■ **THE PROBLEM**
From the entries below, copy exactly the lines from the one that contains "Check price (353, 481)" through the one that contains "Zillman Art Museum Exhibitions (74, 1833)", both included, and only those.

(Collected data entries)

-=-=-=-=-

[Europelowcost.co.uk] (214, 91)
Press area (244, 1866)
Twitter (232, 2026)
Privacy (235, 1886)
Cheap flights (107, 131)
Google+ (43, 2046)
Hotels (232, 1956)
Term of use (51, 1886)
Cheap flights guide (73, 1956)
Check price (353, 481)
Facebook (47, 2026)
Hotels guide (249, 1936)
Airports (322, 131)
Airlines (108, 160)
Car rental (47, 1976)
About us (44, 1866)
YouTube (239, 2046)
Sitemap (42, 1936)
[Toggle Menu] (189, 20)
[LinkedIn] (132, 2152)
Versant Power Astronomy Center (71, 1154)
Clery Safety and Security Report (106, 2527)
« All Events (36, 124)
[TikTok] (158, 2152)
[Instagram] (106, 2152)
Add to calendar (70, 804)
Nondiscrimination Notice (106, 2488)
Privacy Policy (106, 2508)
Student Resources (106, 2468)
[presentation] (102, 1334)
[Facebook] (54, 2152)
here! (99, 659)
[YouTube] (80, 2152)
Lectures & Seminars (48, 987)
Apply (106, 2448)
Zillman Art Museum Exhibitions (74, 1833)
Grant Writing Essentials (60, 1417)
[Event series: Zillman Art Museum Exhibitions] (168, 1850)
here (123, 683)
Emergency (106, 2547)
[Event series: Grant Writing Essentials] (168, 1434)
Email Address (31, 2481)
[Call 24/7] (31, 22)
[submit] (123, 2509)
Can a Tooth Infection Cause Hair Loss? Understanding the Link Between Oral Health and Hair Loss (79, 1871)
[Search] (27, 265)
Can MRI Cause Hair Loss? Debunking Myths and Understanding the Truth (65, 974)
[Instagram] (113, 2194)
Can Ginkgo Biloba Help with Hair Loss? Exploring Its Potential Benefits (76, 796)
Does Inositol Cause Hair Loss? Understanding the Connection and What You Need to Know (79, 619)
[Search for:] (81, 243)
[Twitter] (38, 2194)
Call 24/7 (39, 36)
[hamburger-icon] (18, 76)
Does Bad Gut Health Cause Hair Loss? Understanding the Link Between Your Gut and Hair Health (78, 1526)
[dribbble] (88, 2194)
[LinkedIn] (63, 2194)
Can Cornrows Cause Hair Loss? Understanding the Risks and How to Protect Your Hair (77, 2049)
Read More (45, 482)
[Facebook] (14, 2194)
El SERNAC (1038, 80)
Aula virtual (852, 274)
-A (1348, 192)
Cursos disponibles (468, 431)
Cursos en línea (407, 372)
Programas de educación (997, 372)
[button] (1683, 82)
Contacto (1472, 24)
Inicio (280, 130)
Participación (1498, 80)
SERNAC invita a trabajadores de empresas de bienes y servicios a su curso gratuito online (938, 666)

-=-=-=-=-

■ **RESULT FOR THIS EXERCISE**
Check price (353, 481)
Facebook (47, 2026)
Hotels guide (249, 1936)
Airports (322, 131)
Airlines (108, 160)
Car rental (47, 1976)
About us (44, 1866)
YouTube (239, 2046)
Sitemap (42, 1936)
[Toggle Menu] (189, 20)
[LinkedIn] (132, 2152)
Versant Power Astronomy Center (71, 1154)
Clery Safety and Security Report (106, 2527)
« All Events (36, 124)
[TikTok] (158, 2152)
[Instagram] (106, 2152)
Add to calendar (70, 804)
Nondiscrimination Notice (106, 2488)
Privacy Policy (106, 2508)
Student Resources (106, 2468)
[presentation] (102, 1334)
[Facebook] (54, 2152)
here! (99, 659)
[YouTube] (80, 2152)
Lectures & Seminars (48, 987)
Apply (106, 2448)
Zillman Art Museum Exhibitions (74, 1833)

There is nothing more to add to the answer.